# AOL -- Your Opinion



## dungeonguard (Jan 12, 2007)

Hi All,

I was just posting on the AOL/Verizon thread in e-mail and browsers and I thought I might start this thread so people can voice their opinions about AOL service.

Discuss,
Simon 

Note to Moderators: Feel free to delete and direct me to another thread if needed.


----------



## firestormer (Sep 16, 2005)

Want my opinion. 
RUN RUN AND DONT LOOK BACK.

AOL IS EVIL.

Want to know why i joined TSG? I found this post through google:
http://forums.techguy.org/reviews/251607-why-you-hate-aol.html?highlight=hate+aol

I got AOL and wanted to leave after 1 week. Unfortunatly they wouldnt let me got for 12 months.

Problems with AOL:

Intermitent Conection
You have to use their software to sign in
AOL software infects you computer and it is near impossible to get rid of, I still have their AOL Antispyware listed in the services on my pc
Their customer service (Once you get through) is useless and they keep trying to sell you stuff.
AOL browser is annoying.
AOL Dialer decides to disconect of its own accord.
Waste of money
Takes up space
Software slows down your computer
The "Welcome" and "You have mail" stuff
Spam
They tried to charge TSG to send mail to members with AOL email.
The free AOL CD's are an enviromental disastor.

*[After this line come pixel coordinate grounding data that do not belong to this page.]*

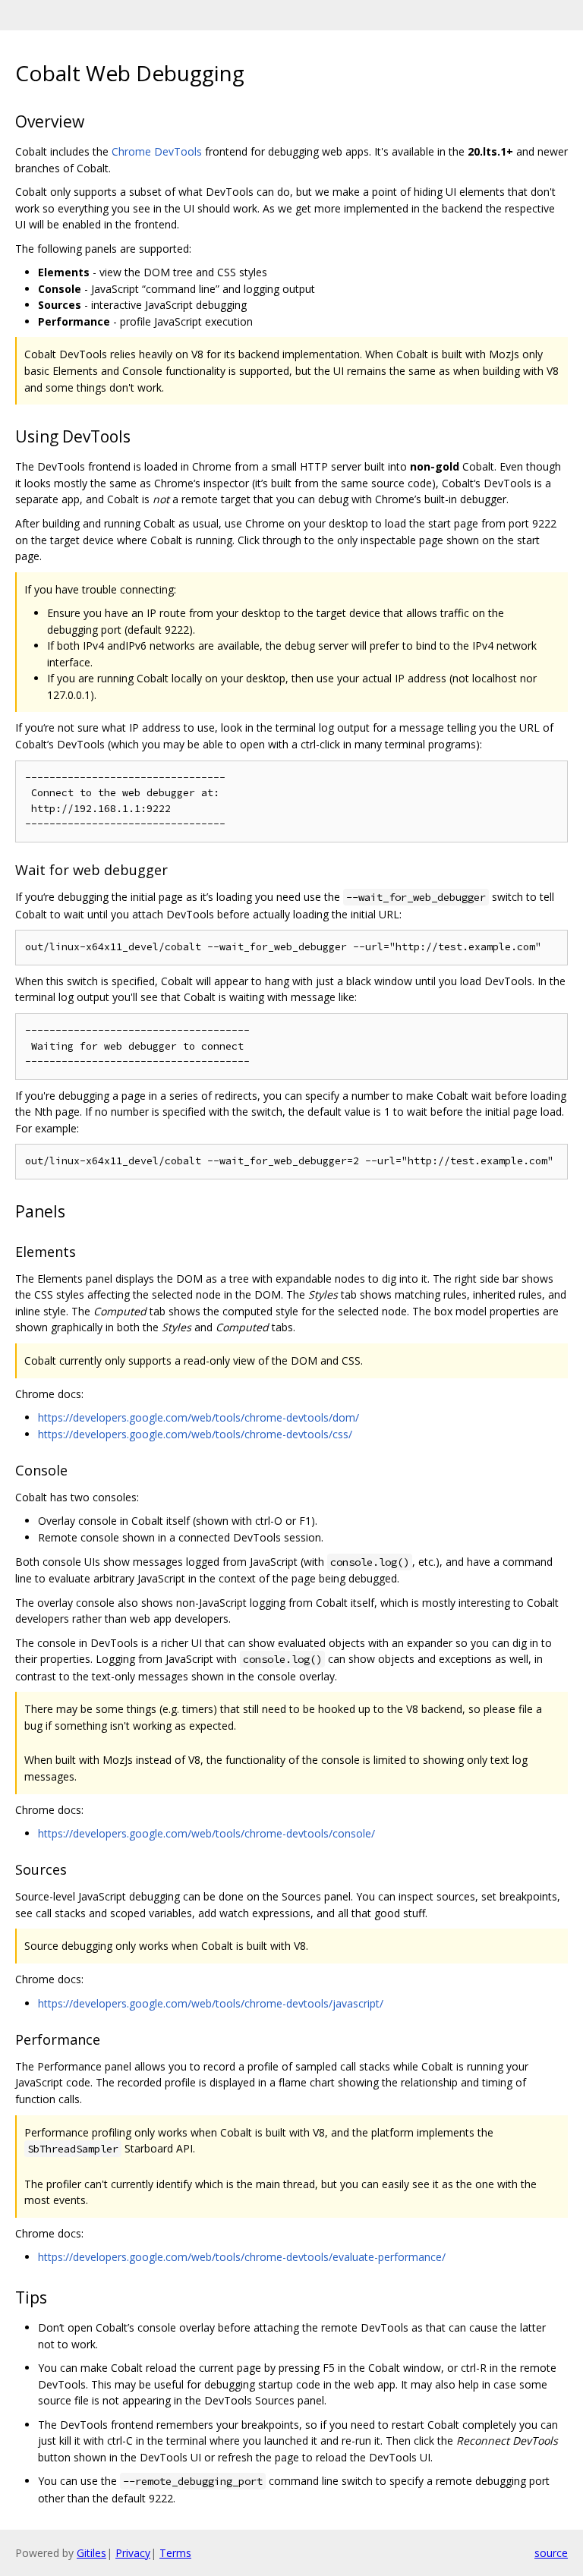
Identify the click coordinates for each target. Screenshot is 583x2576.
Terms (175, 2553)
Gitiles (91, 2553)
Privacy (132, 2553)
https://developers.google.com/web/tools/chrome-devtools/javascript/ (210, 2003)
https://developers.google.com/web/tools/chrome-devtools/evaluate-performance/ (242, 2257)
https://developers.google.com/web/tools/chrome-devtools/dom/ (198, 1417)
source (551, 2553)
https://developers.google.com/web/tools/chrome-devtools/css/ (195, 1434)
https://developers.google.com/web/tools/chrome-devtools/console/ (206, 1833)
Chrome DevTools (157, 151)
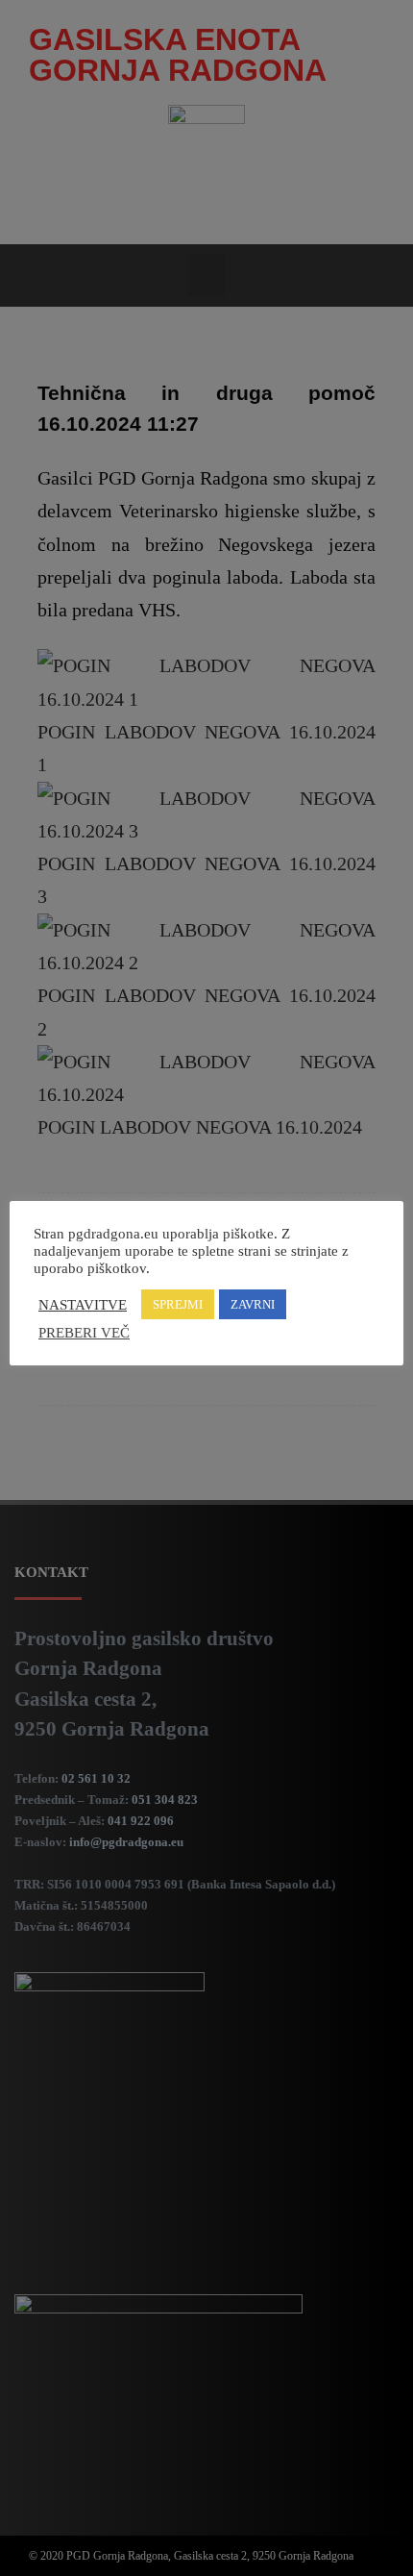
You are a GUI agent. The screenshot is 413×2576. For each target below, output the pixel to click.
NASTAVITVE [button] (82, 1305)
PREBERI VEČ (84, 1332)
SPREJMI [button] (178, 1304)
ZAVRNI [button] (253, 1304)
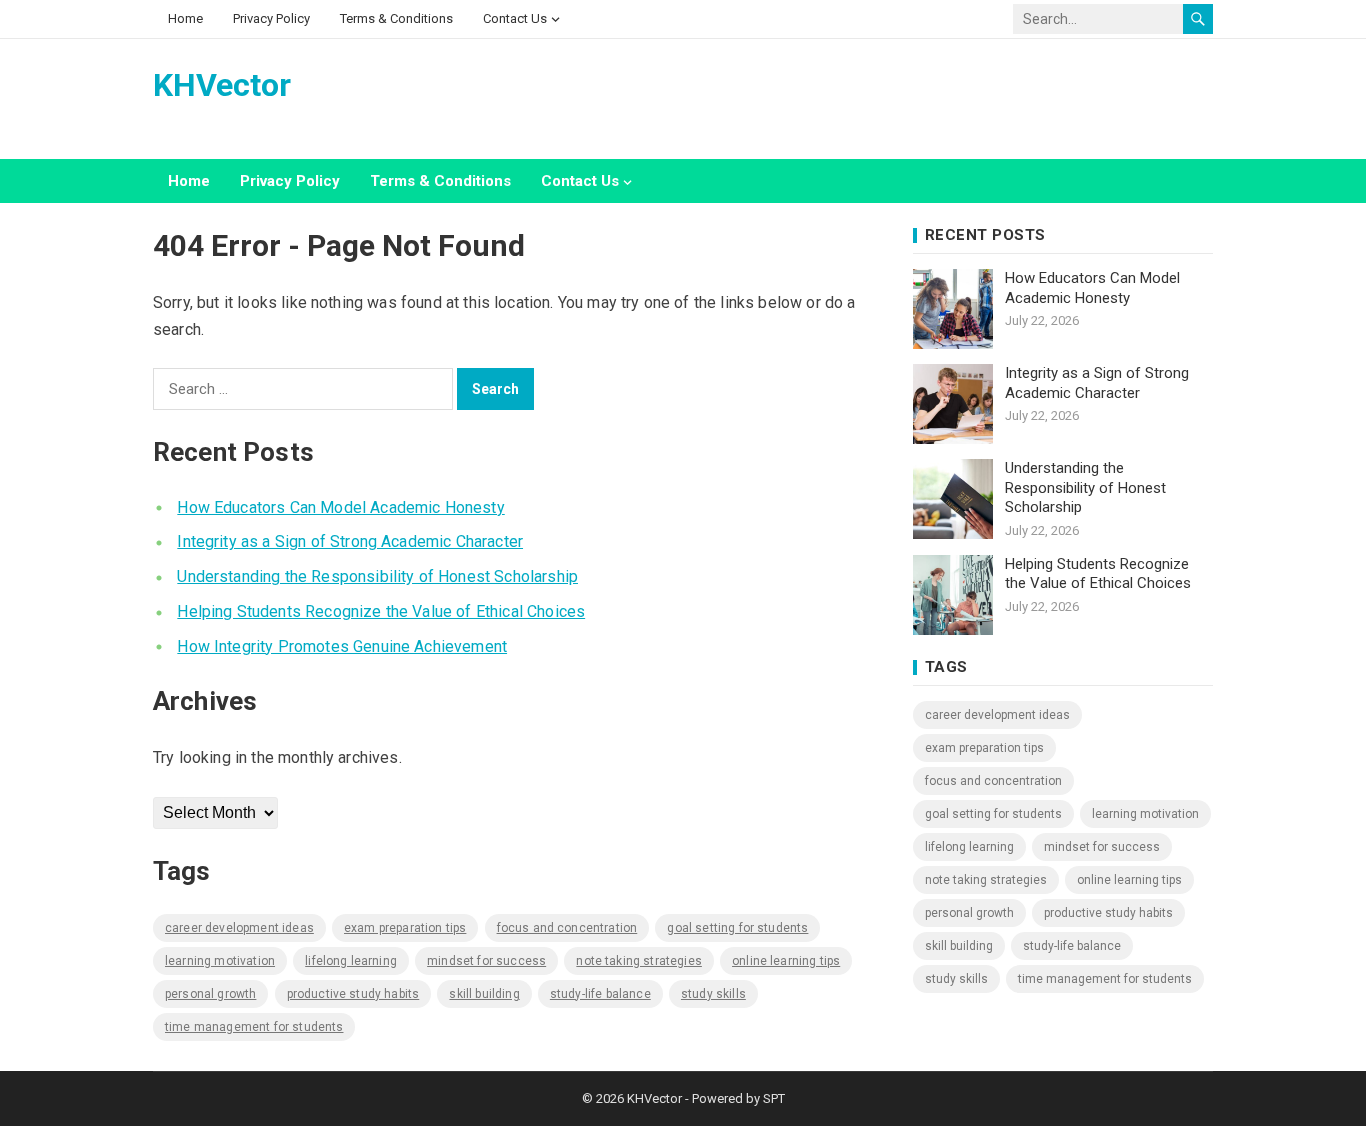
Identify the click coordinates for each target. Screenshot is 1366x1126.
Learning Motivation (220, 961)
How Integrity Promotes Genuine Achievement (342, 646)
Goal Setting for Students (737, 928)
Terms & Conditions (396, 18)
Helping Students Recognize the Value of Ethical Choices (381, 611)
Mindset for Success (486, 961)
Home (185, 18)
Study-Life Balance (600, 994)
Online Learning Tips (786, 961)
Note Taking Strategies (639, 961)
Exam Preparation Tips (405, 928)
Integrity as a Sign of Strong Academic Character (350, 541)
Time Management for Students (254, 1027)
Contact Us (515, 18)
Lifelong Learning (351, 961)
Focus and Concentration (567, 928)
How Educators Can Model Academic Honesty (340, 507)
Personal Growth (210, 994)
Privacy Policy (271, 18)
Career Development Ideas (239, 928)
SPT (774, 1098)
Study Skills (713, 994)
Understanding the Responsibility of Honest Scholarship (377, 576)
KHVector (222, 85)
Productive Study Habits (353, 994)
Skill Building (484, 994)
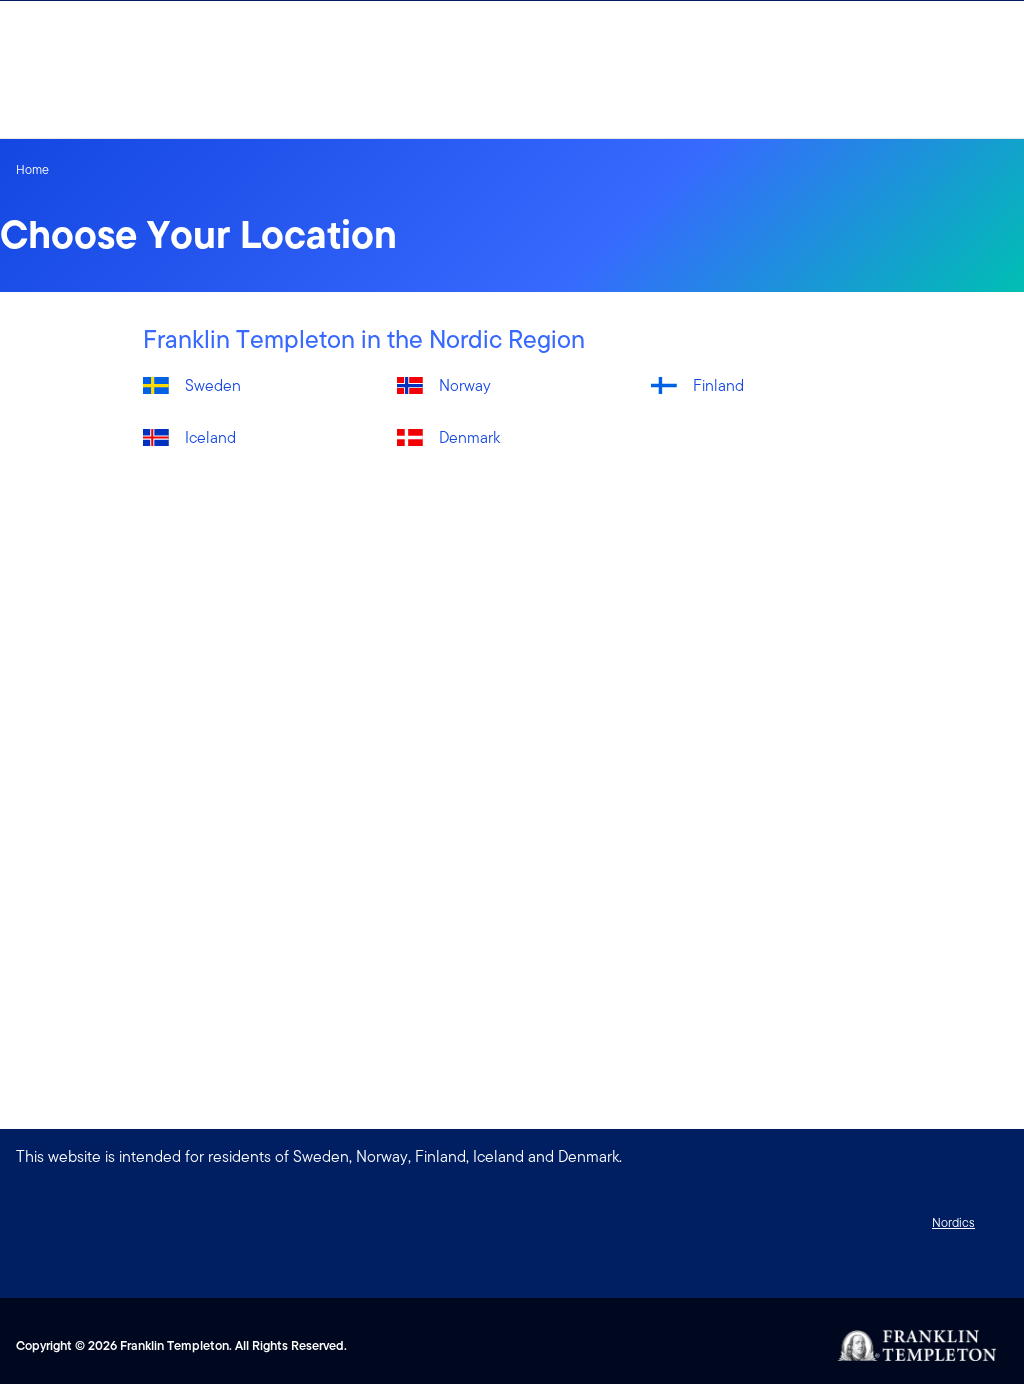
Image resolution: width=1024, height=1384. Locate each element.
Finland (718, 385)
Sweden (213, 385)
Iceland (210, 437)
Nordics (953, 1222)
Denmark (469, 437)
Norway (465, 385)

I think ive nearly covered everything. Ill post the rest later. lol


----------



## SouthParkXP101 (Jun 2, 2006)

AOL is junk...... simply JUNK horrible emal programs, antimalware they are JUNK


----------



## dungeonguard (Jan 12, 2007)

SouthParkXP101 said:


> AOL is junk...... simply JUNK horrible emal programs, antimalware they are JUNK


I'm right along with you there. I temporarily had it installed on my PC because I was moving yet uninstalling it was a pain and the tech support was even worse. Never again!

-Simon


----------



## LitomoSilver (Feb 20, 2005)

Got AOHell installed. Yes, I know about AOL and all that.

Fortunately though, I've been able to keep it under control...(Wasn't easy though, since it is so insidious.)

And AOL's decided not to let me use dial-up til I switch to some plan of theirs that allows me to.

Errr....dial-up? No thanks. Their plans are ridiculous and they charge too much even if you've got a set plan.


----------



## SouthParkXP101 (Jun 2, 2006)

dungeonguard said:


> I'm right along with you there. I temporarily had it installed on my PC because I was moving yet uninstalling it was a pain and the tech support was even worse. Never again!
> 
> -Simon


 ive helped dozens with AOL and we allways remove it....... one way or another


----------



## Gabriel (May 2, 2003)

I am still getting crap from AOL off of my harddrive. When I uninstalled it, the free Mkafee Firewall didn't uninstall all the way, and wouldn't letme online. Took a while to disable it. actually, I had to download Firefox until I could disable it enough to use my Explorer browser. What a pain. 

Then they kept trying to charge me for service, so I had to tell my CC co. every month to take the charges off, and finally started to yell at the CC co. for letting them charge me, especially after sending the info. they required that I was really discontinued....also I sent them articles on lawsuits against AOL for overcharging.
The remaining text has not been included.